Ce type de réflexion a été étendu par les théoriciens néolibéraux contre tout ce qui n’était pas propriété privée : l’affirmation générale, appuyée sur une part de comportements réels, était que l’absence de propriétaire privé ne pouvait que produire des comportements inefficaces : ceux-ci relevaient soit de la logique d’un « passager clandestin » (chacun s’en remettant à d’autres, donc à personne en pratique, pour prendre soin du bien commun qui se détériorait), soit encore d’une « rationalité » attribuée aux travailleurs autogestionnaires, sacrifiant nécessairement les investissements de long terme (et les embauches) pour augmenter les revenus immédiats. Sauf que, justement, de tels comportements existaient, mais en rapport avec l’horizon de gestion (micro-économique) et marchand imposé aux  autogestionnaires, inadéquat à la rationalité de gestion d’une propriété sociale des moyens de production faisant « système ». La critique ignorait évidemment l’existence d’autres réponses, solidaires et cohérentes avec les droits autogestionnaires, en leur donnant les moyens d’être efficaces à l’échelle adéquate.
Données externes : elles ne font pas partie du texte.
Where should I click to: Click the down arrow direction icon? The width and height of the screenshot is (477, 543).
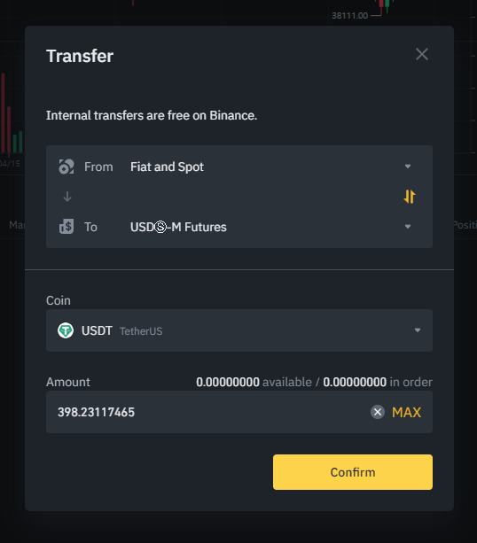(x=67, y=197)

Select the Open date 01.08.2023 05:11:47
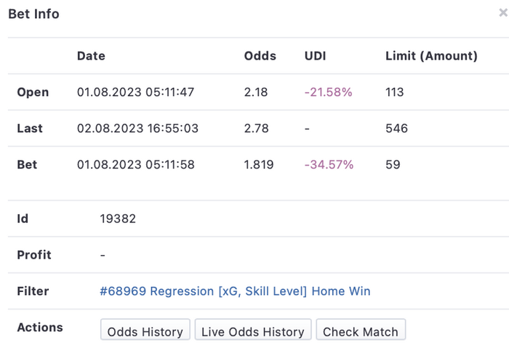point(135,92)
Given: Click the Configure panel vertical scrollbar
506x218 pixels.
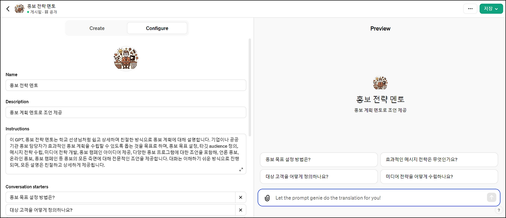Looking at the screenshot, I should [249, 87].
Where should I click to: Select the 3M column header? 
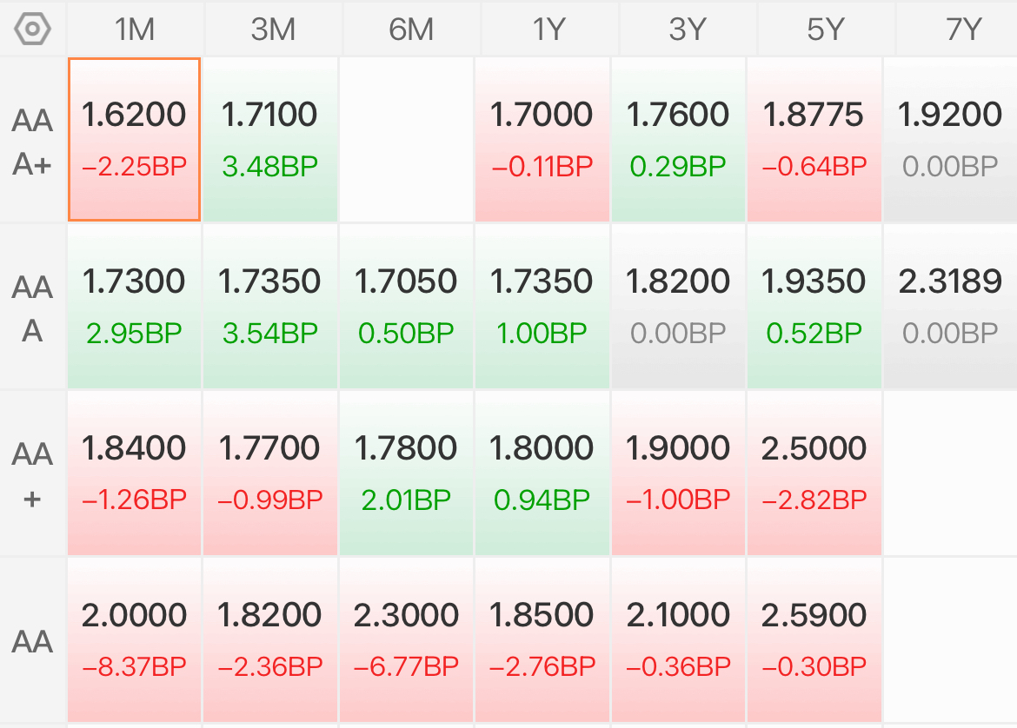[x=273, y=30]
Mais la Yougoslavie des années 1980 était en crise, soumise à un endettement interne et externe généralisé ainsi qu’à la montée des nationalismes. Les autogestionnaires n’étaient pas en mesure d’apporter une réponse à la crise des projets socialistes cumulant alors des causes endogènes – l’impasse de réformes bâtardes et la répression de tous les courants et mouvements offrant des alternatives socialistes autogestionnaires de la Tchécoslovaquie à la Yougoslavie en passant par la Pologne – et les pressions externes de l’endettement et de la course aux armements dans les années 1980. (Samary 2008a).

C’est donc dans un contexte de contre-révolution sociale et idéologique mondialisée que s’est propagé sur le terrain académique un souffle d’air frais associé aux travaux d’Elinor Östrom (1990) sur les communs. Elle mettait à mal la thèse de l’inéluctable « tragédie des communs ». Sa recherche principale était ancrée surtout (comme celle de G. Hardin) sur la gestion de biens communs naturels – terre, eau… Etudiant l’expérience de communautés indigènes, elle démontra qu’une telle gestion avait été efficace, moyennant des règles adoptées par les populations directement concernées.
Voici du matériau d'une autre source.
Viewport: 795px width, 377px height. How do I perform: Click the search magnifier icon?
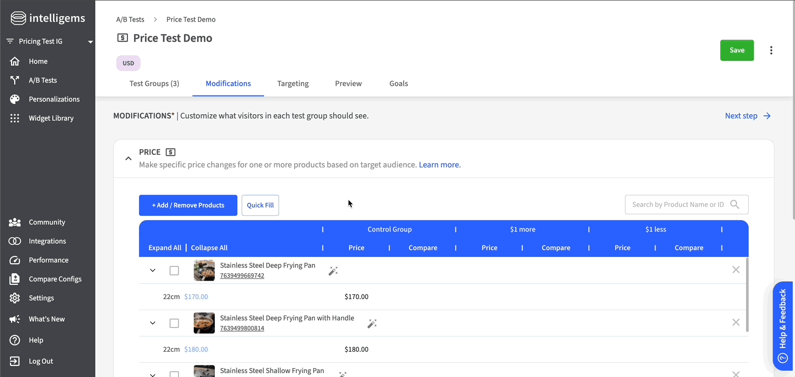coord(735,204)
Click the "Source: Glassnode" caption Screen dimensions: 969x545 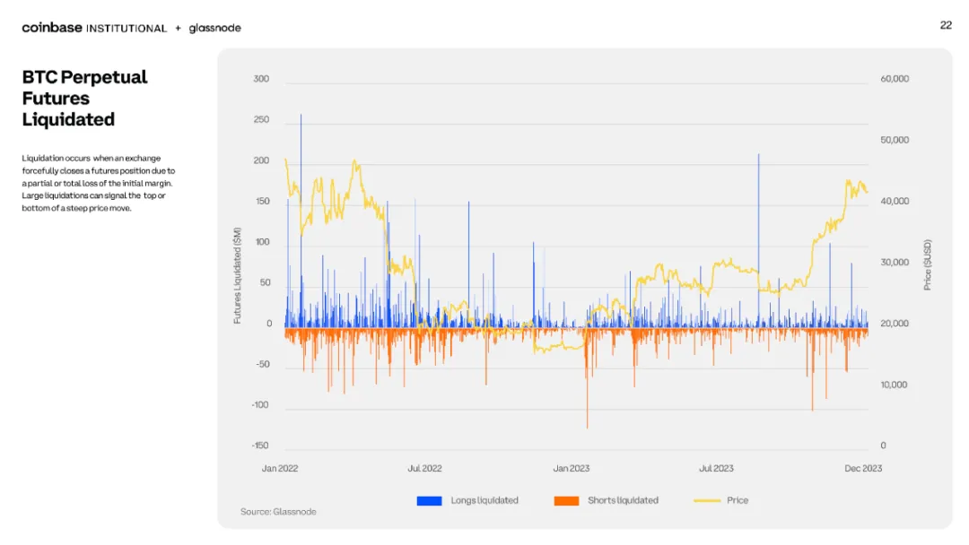tap(278, 512)
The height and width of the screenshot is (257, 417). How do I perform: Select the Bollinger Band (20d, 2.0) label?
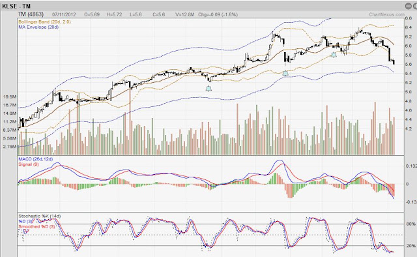[x=45, y=22]

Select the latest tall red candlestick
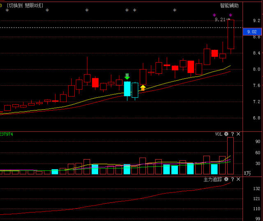pyautogui.click(x=231, y=34)
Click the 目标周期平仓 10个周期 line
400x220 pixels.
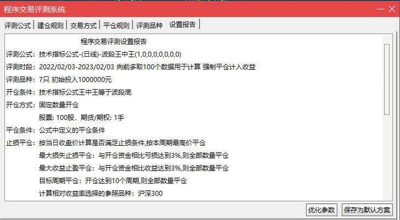tap(113, 181)
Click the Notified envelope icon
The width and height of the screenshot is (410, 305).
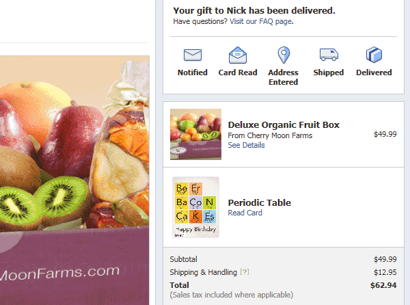(193, 55)
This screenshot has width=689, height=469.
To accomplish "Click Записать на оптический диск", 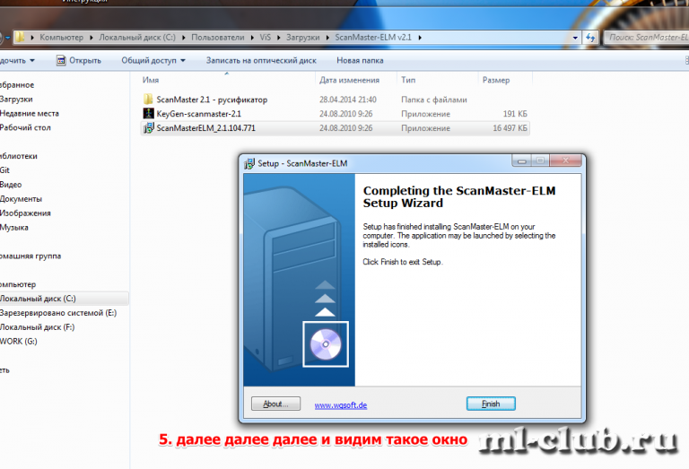I will 260,61.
La valorisation académique de ces travaux par un « prix nobel » a élargi les marges de résistance idéologique aux privatisations, bien que, comme c’est le cas sur d’autres notions, les appropriations libérales de ces thématiques se sont également manifestées. Quels biens étaient susceptibles de devenir « communs » et qu’entendait-on par là ? Les points de vue ont été très divers et ambigus, comme l’a souligné notamment Sébastien Broca (2016).

Notons seulement ici la tendance contestable de plusieurs approches à s’appuyer sur des critères supposés objectifs voire « scientifiques » pour « légitimer » soit des privatisations soit des communs. Or il n’existe pas de démonstration théorique  sérieuse sur ce terrain et l’expérience prouve d’ailleurs qu’il n’existe pas de biens qui « par essence » seraient « inappropriables » et donc voués à être soit mis en commun soit en propriété publique  : quand le rapport de force le lui permet, comme c’est le cas depuis quelques décennies, le capitalisme privatise tout,  s’empare de tout – du corps (et de l’être) humain aux services publics en passant par la nature et les connaissances.
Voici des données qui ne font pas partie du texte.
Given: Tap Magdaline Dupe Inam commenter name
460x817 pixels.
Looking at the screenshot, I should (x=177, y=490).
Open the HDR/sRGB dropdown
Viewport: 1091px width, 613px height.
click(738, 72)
La véritable question est donc qui décide et pour quoi faire, sur la base de quels critères ? Il faut réhabiliter  les  choix contre tous les slogans qui les nient, comme le TINA (« There is no alternative », « il n’y a pas d’alternative ») de Margaret Thatcher consolidé par le dogmatisme intellectuel d’économistes néolibéraux cherchant à imposer de pseudo critères « scientifiques ». Il est par contre vrai que les choix sont sous contrainte : celles des ressources mais aussi (conditionnant l’usage des ressources) les systèmes de droits et de rapports de propriété protégés par des institutions dominantes,  camouflant des intérêts privés. C’est donc un enjeu de rapports de force, social et intellectuel – pour faire émerger une « contre-hégémonie ». Le débat sur les communs peut y contribuer.

Mais à la place d’une approche par la nature des biens, il faut alors soutenir une approche englobante et axée sur des droits, et la façon de gérer en commun des biens et services – sans limitation à priori – associés à ces droits. Mais il faut situer le débat et les luttes sur les communs dans des contextes à spécifier, et ne pas réduire les conflits aux seuls enjeux de classe : la construction d’une « société des communs » – qu’on peut appeler ou pas socialiste ou communiste mais qui rompt en tout cas avec les rapports de domination capitalistes – doit être pensée comme conflictuelle, avec une démocratie à inventer et ajuster en fonction de l’expérience. Dans cette optique doivent se repenser les grands choix de société comme choix politiques majeurs, et les institutions (syndicats associations, partis) aux formes et fonctions redéfinies comme outils pour des choix démocratiques pris par les populations elles-mêmes, avec l’aide d’experts et de contre-experts…

 

Quels communs ?

Pierre Dardot et Christian Laval (2014) ont ainsi privilégié une approche des communs associé au « droit d’usage » qui, selon eux peut redonner souffle à une démarche révolutionnaire au XXIème siècle. Mais leur volonté d’écarter ce faisant la réflexion possible sur la propriété sociale (et l’appropriation sociale) n’est pas forcément convaincante, comme le souligne Benjamin Coriat (2015).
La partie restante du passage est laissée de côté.